Marmont avait bien fait connaître au roi la visite qu’il avait reçue. Il appuyait de son avis personnel l’opinion devant lui émise, et parlait de retirer sans retard les ordonnances. Il chargea de ce pli un de ses aides de camp, chargé de mettre verbalement en relief, d’après ses impressions propres, la situation. Cet officier partit pour Saint-Cloud. Déjà le fidèle et clairvoyant ami du trône, l’ami des premiers jours, M. de Vitrolles, avait supplié le roi de céder. Il s’était heurté à un vieillard obstiné, ne parlant que de son droit, de ses sujets et rempli d’illusions. Le colonel porteur du pli ne fut pas plus heureux, « Abrégez ! » disait sèchement le roi, quand l’officier rappelait, par quelque détail, l’audace triomphante des insurgés. « Agissez par masse ! », C’est tout ce que put tirer du roi l’aide de camp, presque suspect…

Agir par masse ! Il n’était plus temps. L’insurrection, comme une mer, battait les colonnes qui étaient venues la sillonner. Le chef de la colonne Porte-Saint-Denis, le général Quinsonnas, était prisonnier. Autour de lui, des poitrines haletantes et robustes formaient un intrépide rideau que les mains tremblantes des soldats n’osaient pas percer.
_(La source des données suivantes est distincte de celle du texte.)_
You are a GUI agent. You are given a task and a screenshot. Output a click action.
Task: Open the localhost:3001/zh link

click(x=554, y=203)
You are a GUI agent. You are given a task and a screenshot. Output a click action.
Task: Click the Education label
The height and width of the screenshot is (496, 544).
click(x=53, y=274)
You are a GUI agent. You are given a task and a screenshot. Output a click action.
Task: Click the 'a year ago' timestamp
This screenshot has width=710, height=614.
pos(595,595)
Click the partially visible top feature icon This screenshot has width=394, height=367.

À la pointe Saint-Eustache, les Suisses qui venaient par là à son secours furent assaillis avec un redoublement de colère. Balles et pierres, un orage effroyable les cribla. Ils purent cependant se frayer un chemin. Mais l’insurrection était générale. Le sang coulait partout. Partout des barricades, des fusils qui les hérissent, des fenêtres matelassées qui sont des créneaux meurtriers d’où la mort inlassable s’échappe. La nuit vint faire cesser le combat, mais non le terminer. Elle fut impénétrable dans cette ville où les réverbères avaient servi de matériaux aux barricades. Mais elle ne fut pas silencieuse. Des rumeurs, des piétinements, des roulements de charrettes, des coups de pics, tout témoignait d’une activité héroïque. Le soleil du 29 juillet, en se levant, éclaira une capitale subdivisée en mille camps retranchés.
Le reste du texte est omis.